• Task directions:
Each entry below should be returned exactly as is, with the pictures removed.

• Dataset content:
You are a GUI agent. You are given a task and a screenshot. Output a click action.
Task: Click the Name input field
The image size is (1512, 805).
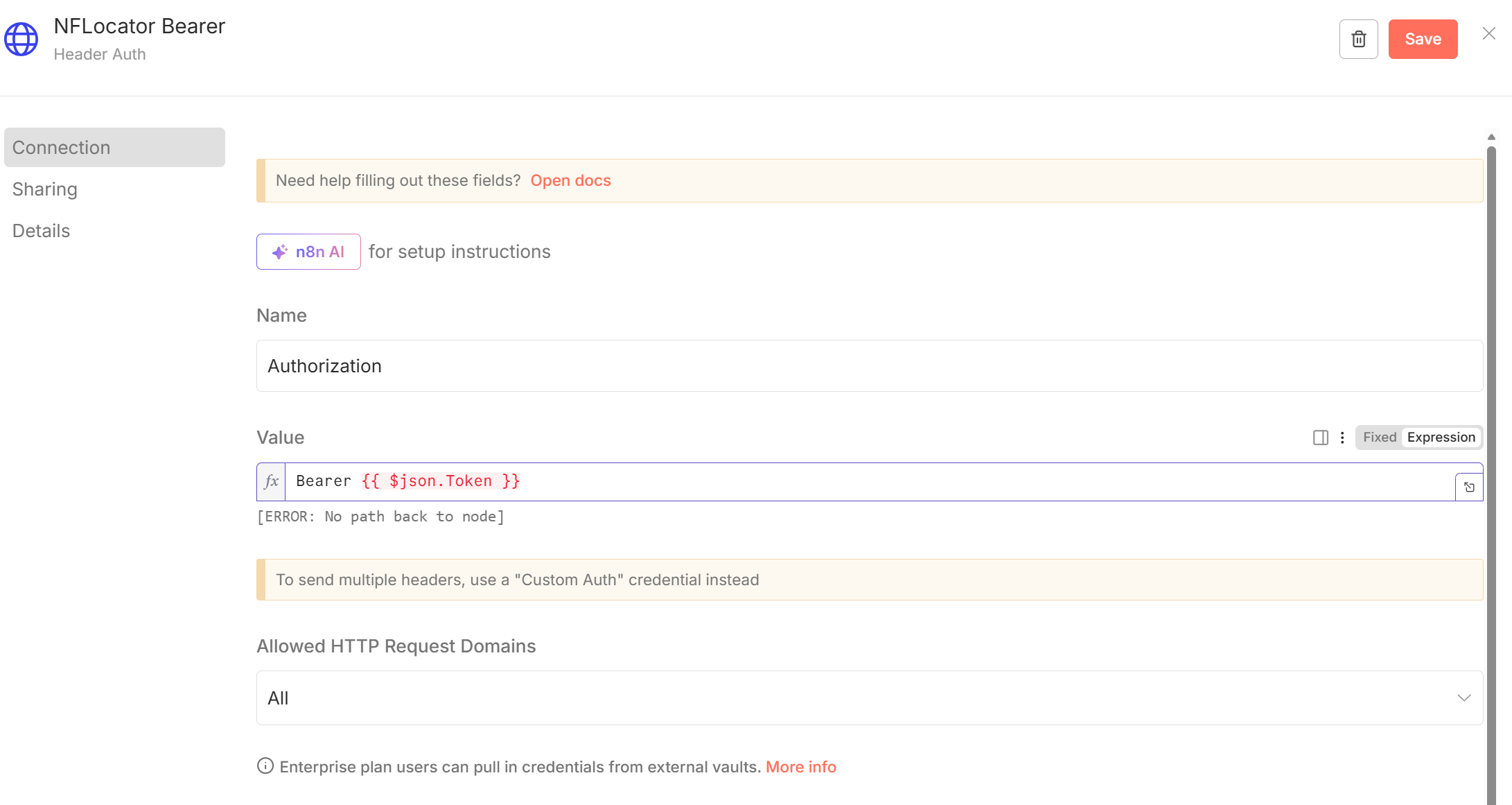coord(869,366)
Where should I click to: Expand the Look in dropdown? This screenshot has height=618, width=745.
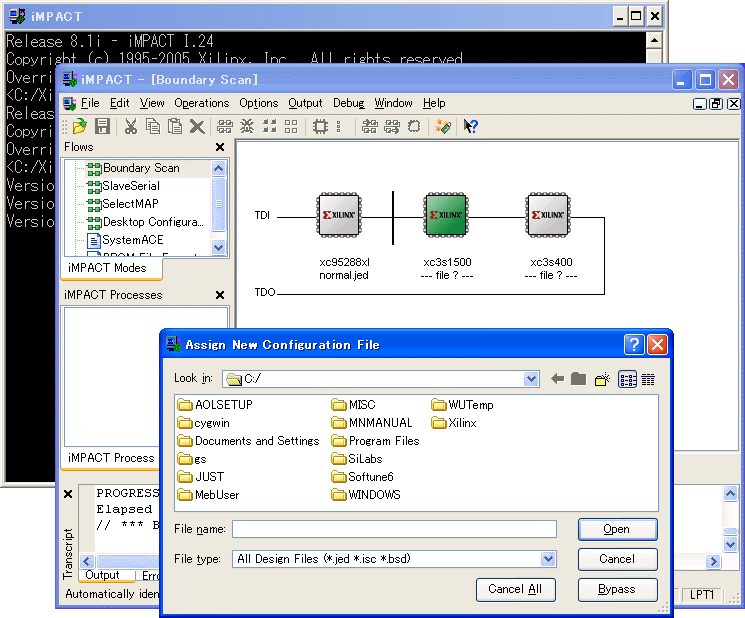(x=531, y=379)
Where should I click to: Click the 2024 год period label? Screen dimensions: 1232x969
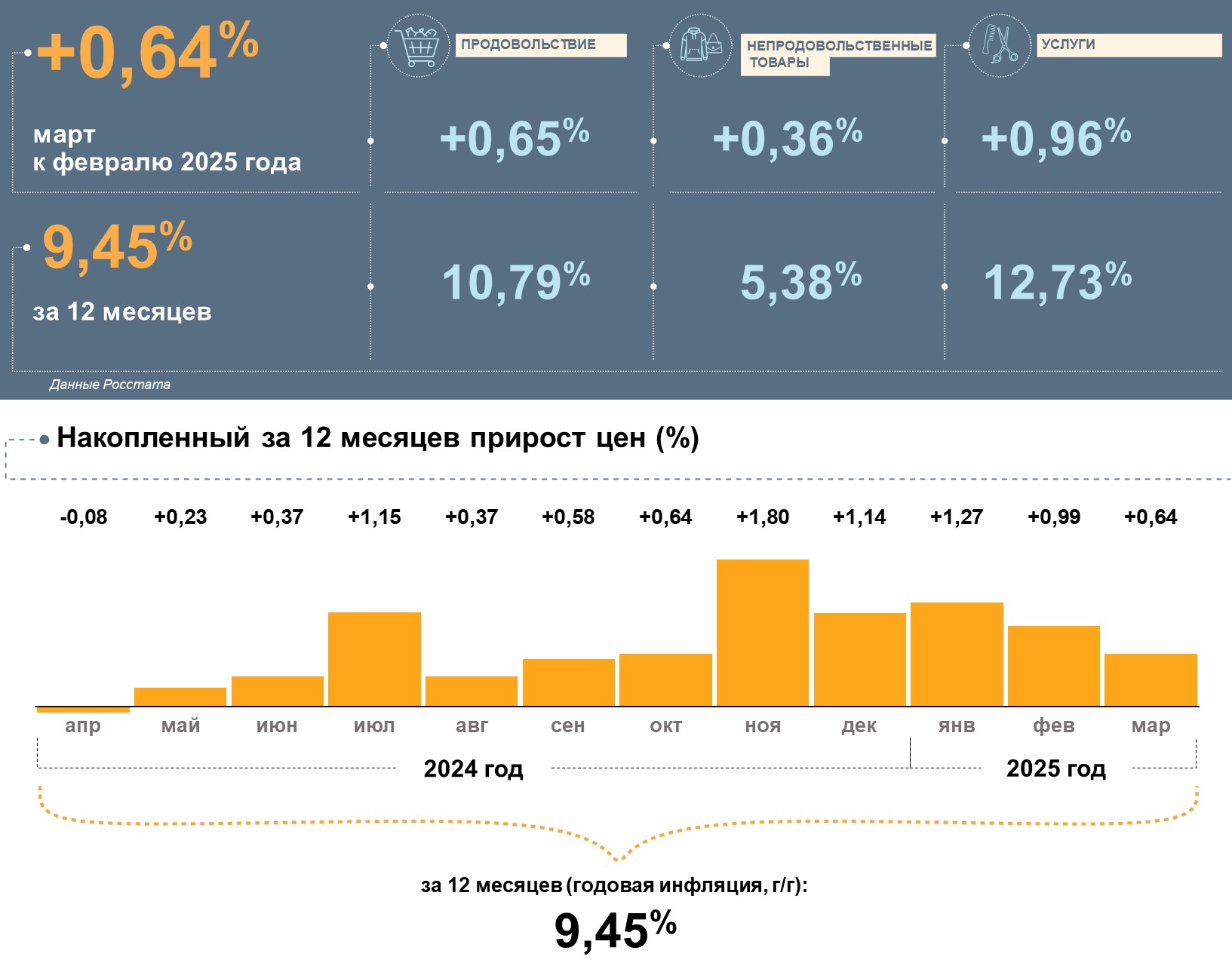[x=473, y=768]
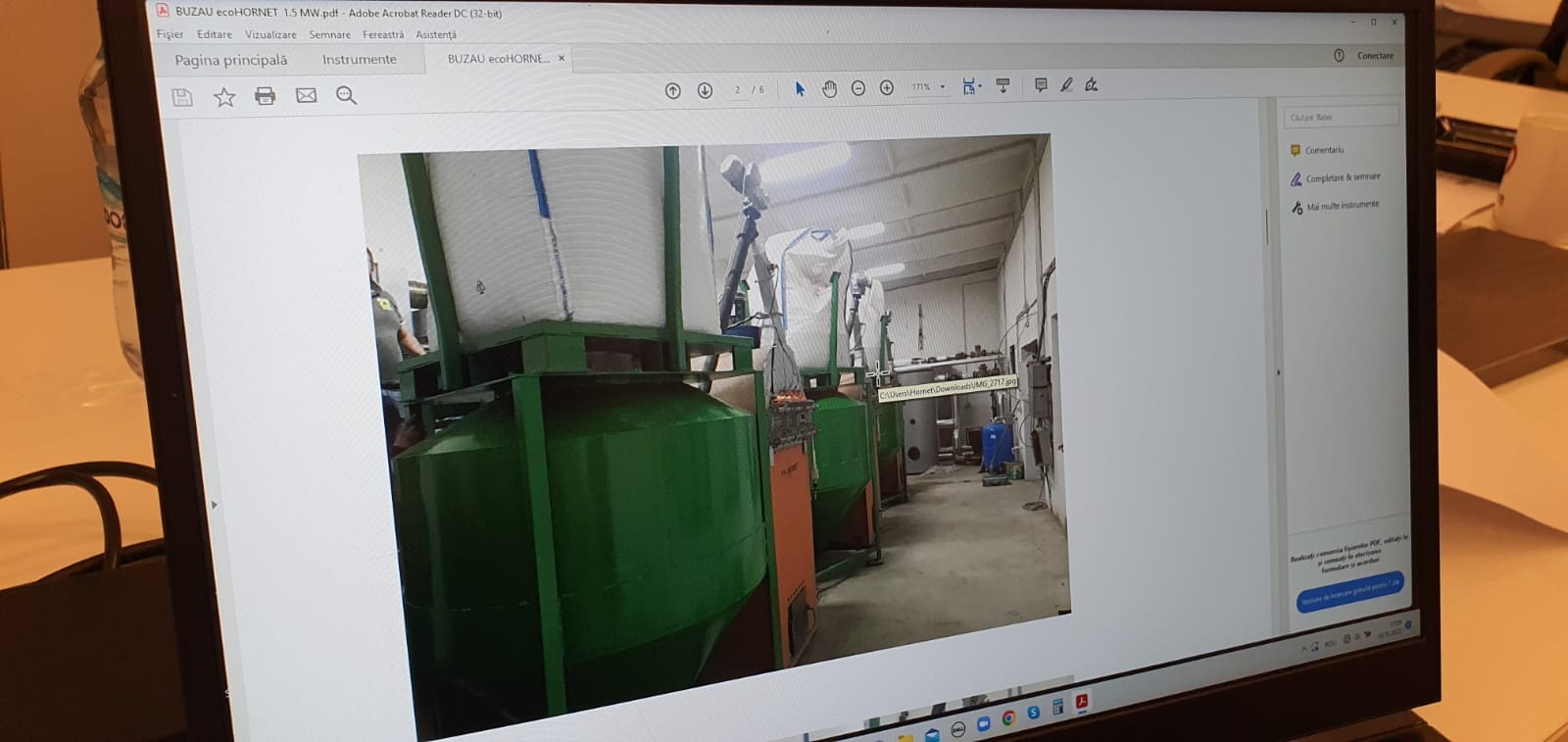Select the Hand pan tool
The height and width of the screenshot is (742, 1568).
click(829, 89)
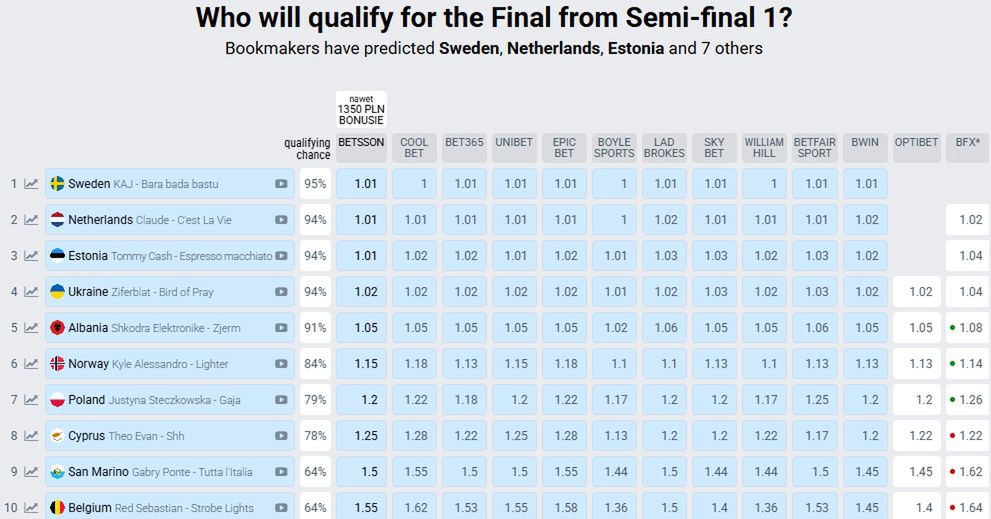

• Written response:
You are a GUI agent. You are given a task and a screenshot. Output a click action.
Task: Click the Name input field
The image size is (1512, 805).
coord(869,366)
Where should I click to: Expand the Look in dropdown? This screenshot has height=618, width=745.
(x=531, y=379)
Where should I click to: Click the 2024 год period label? Screen dimensions: 1232x969
[x=473, y=768]
Select the Hand pan tool
The height and width of the screenshot is (742, 1568).
click(829, 89)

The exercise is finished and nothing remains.